Usai salat subuh, masyarakat Indonesia akan bergerak ke Balai Indonesia di KBRI Tokyo. Di tempat ini baru terasa suasana lebaran karena penuh semarak oleh kerumunan Warga Negara Indonesia (WNI) yang bekerja di Jepang untuk menunaikan salat Id.
SCROLL TO CONTINUE WITH CONTENT
Aula balai Indonesia dan area lapangan yang luasnya sekitar dua ribu meter tak dapat menampung masayarakat yang hendak melaksanakan salat Idul Fitri. Terpaksa salat Id dilakukan dengan dua gelombang. Gelombang pertama, Salat Id dilakukan pada jam 07.00 dan gelombang kedua dilaksanakan pada jam 08.30. Suasana ramai sangat terasa karena banyak masyarakat Indonesia yang mengambil cuti untuk merayakan Idul Fitri secara bersama-sama di Balai Indonesia.
"Sebagai Khotib, saya berpesan kepada jamaah agar tradisi ibadah dan kebaikan saat di bulan Ramadan dapat dilanjutkan pada bulan-bulan berikutnya. Pada hari kemenangan nan fitri ini hendaklah menjadi titik awal untuk menjadi manusia sejati karena kita bagai terlahir kembali dengan watak asli manusia sejati. Menjaga keserasian hubungan vertikal dan horizontal adalah kunci keberhasilan hidup di mana berada, termasuk masyarakat diaspora yang berada di Jepang. Fitrah yang sejati manakala manusia mampu menyayangi sesama dengan tulus seraya bertauhid kepada Allah SWT," urai Cholil.
Seusai shalat dan khutbah gelombang pertama dilanjutkan dengan acara open house dan silaturrahim antar Keluarga Masyarakat Indonesia Indonesia (KMII) dan para diplomat yang sedang bertugas di Kedutaan Besar Republik Indonesia (KBRI) di Tokyo.

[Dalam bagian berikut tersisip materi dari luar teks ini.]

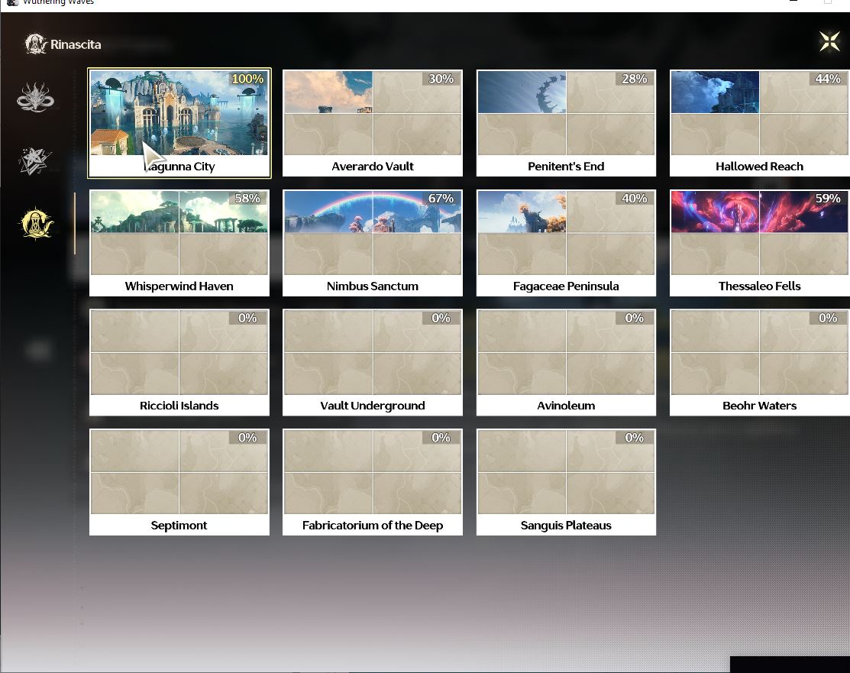Select the Penitent's End region card
The image size is (850, 673).
coord(566,123)
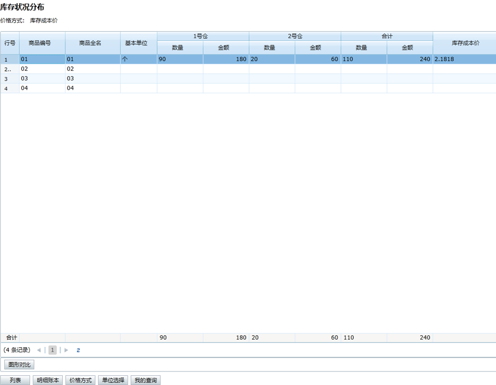Sort by 商品编号 column header
The image size is (496, 385).
42,43
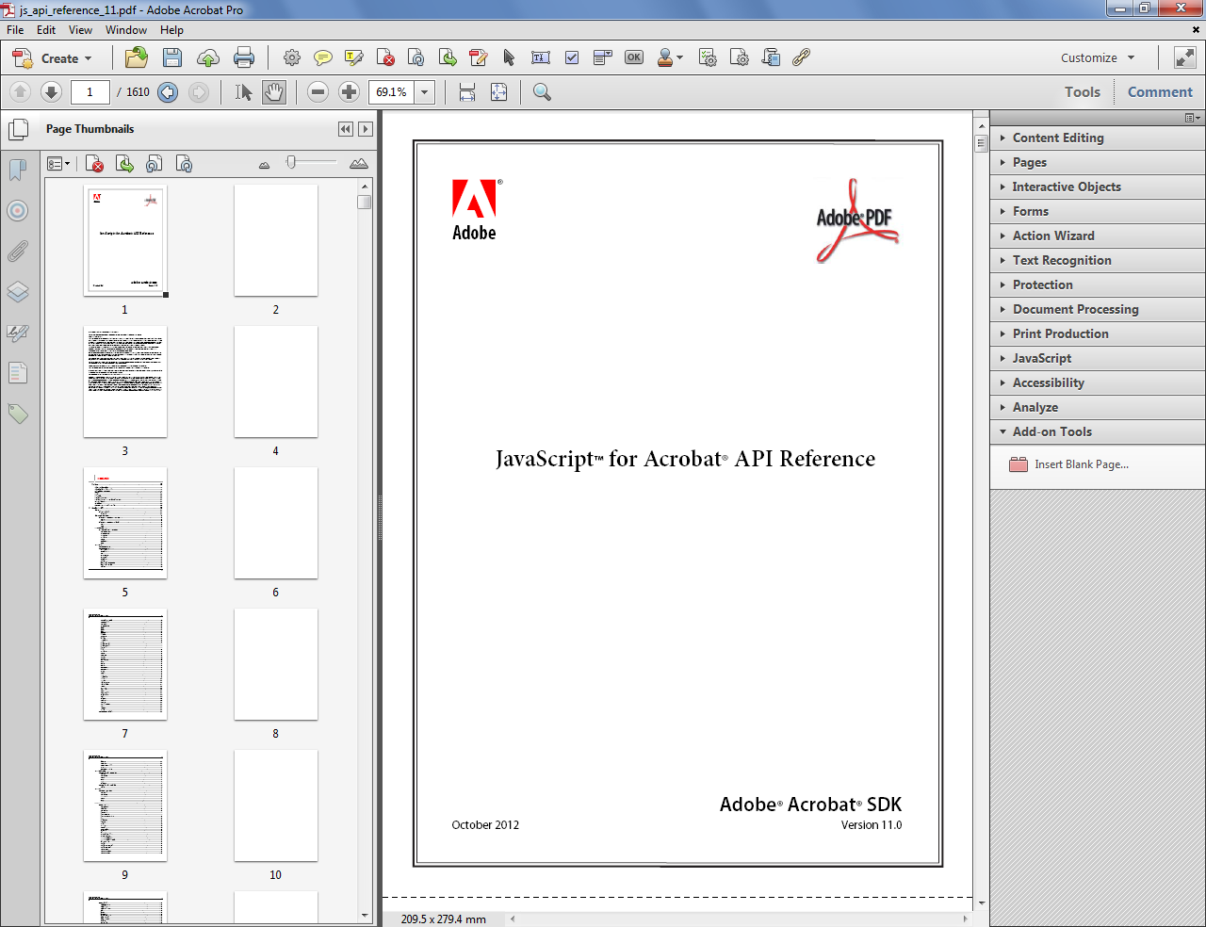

Masyarakat yang berdatangan dari sekitar Tokyo dan beberapa provinsi di Jepang membuat suasana ramai dan penuh keakraban. Sekitar tiga ribuan masyarakat yang memadati wisma KBRI. Semuanya disambut oleh para diplomat yang sedang bertugas di Tokyo. Mereka bersenda gurau bagaikan orang yang sedang pulang ke kampung halamannya. Bahkan menu masakannya pun semua khas Indonesia. Seperti masakan opor, rendang, ketupat dan masakan khas lebaran di Indonesia lainnya semua disediakan.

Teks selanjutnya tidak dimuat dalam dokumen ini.